The powerful international bank lobby IIF warned Tuesday that Greece's newly revamped bailout program still faces large risks as long as the economy continues to contract sharply.
"With real GDP likely to decline another 4-5 percent next year after falling 6 percent this year, and further austerity testing social cohesion, risks to the EU-IMF program will remain substantial," the Institute of International Finance said.
"Doubts about debt sustainability will persist until growth resumes and government debt is reduced to a more palatable level," it said in a new global economic forecast.
"Continued deterioration in economic conditions restrain (Athens') ability to meet fiscal targets."
The IIF, which was deeply involved in arranging Greece's private sector debt writedown in March, raised the warning days after Athens completed a debt buyback that was crucial to the recast European Union-International Monetary Fund rescue program.
Greece is locked in its fifth year of recession, with its economy, under the pressure of severe government austerity policies, expected to shrink 6.5 percent in 2012.
According to the new deal reached with its official creditors, Athens was given more time to cut its debt load, now at 170 percent of GDP.
The country must reduce its debt to 124 percent of GDP by 2020 and 110 percent the following year.
But the IIF stressed that even that is not low enough.
"The debt sustainable level in Greece is not 120 percent, it's not 110, it's so much lower," said IIF chief economist Philip Suttle.
But Greece will have difficulty finding new lenders to back up the IMF and EU in sustaining it, he said.
"It seems to us that there is no private sector debt money that is going to be forthcoming to sit behind the official sector."
Meanwhile the IIF, which represents 470 major banks around the world, also expressed worry about political uncertainty in the wake of he early resignation of technocrat Prime Minister Mario Monti, who signaled plans to step down earlier this month.
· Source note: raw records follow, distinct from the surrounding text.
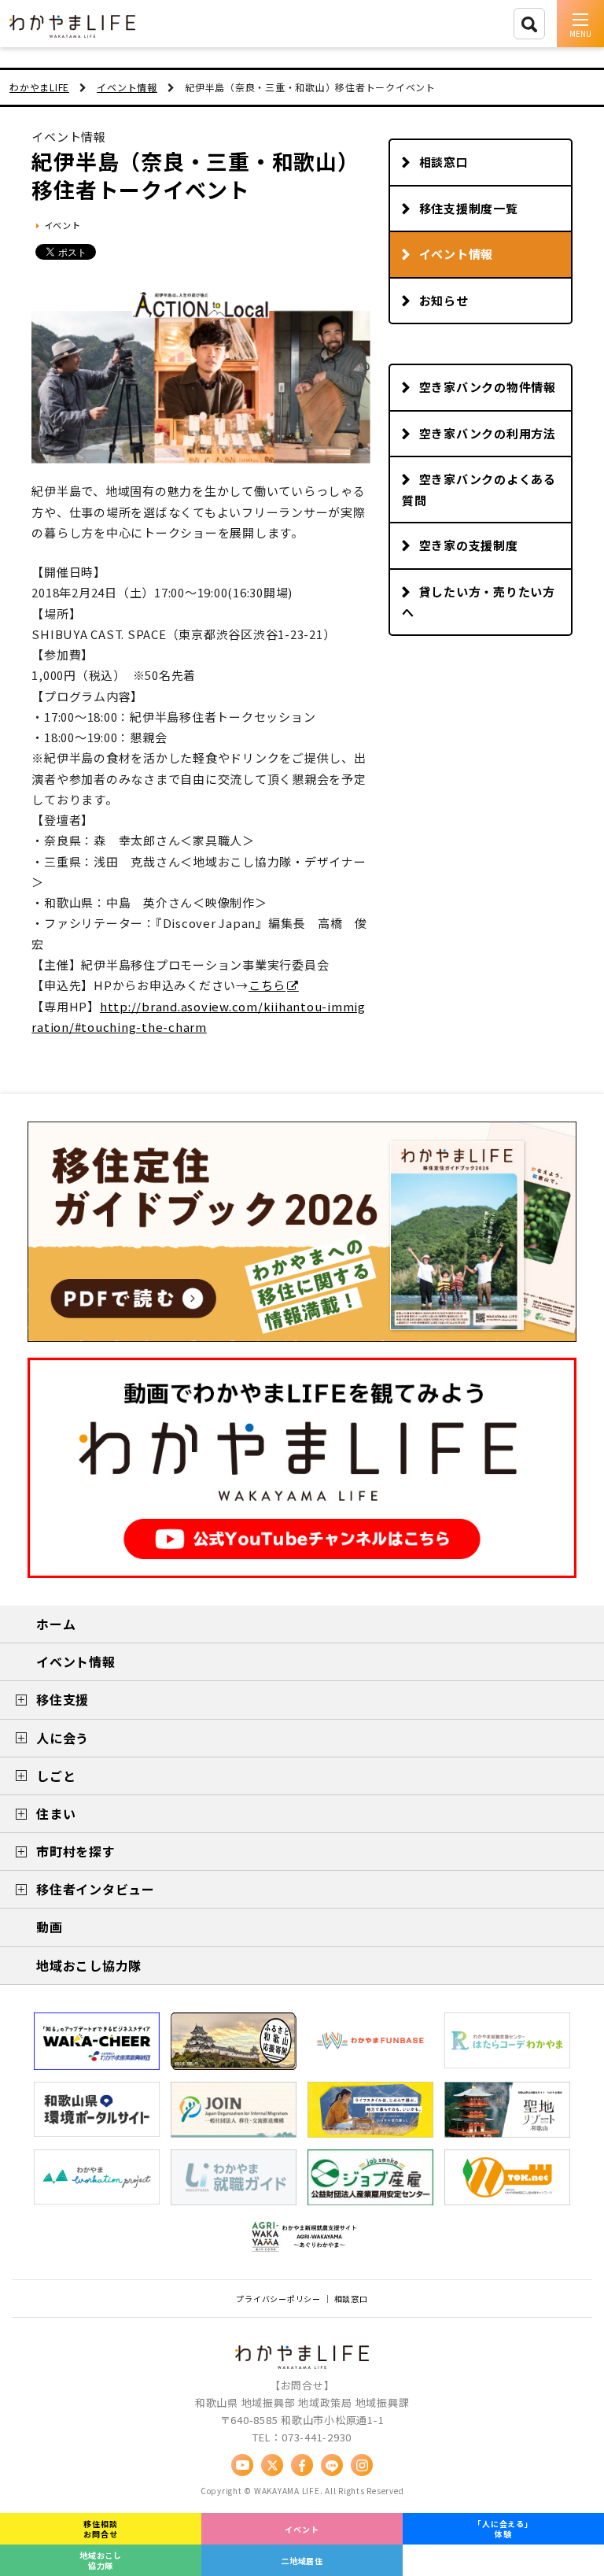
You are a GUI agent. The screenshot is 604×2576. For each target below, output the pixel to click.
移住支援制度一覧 (468, 208)
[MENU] (580, 23)
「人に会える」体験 (502, 2529)
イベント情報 (456, 254)
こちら (267, 985)
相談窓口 (444, 161)
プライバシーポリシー (278, 2298)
"Italian political uncertainty has the potential to lead to a flaring up of Euro area tensions, including contagion to Spain," it said.
It said there were growing questions over whether the reforms launched by Monti would be sustained.
Former prime minister Silvio Berlusconi, for one, has said he will run for the job in the upcoming elections in part promising to roll back changes Monti introduced that have been praised elsewhere.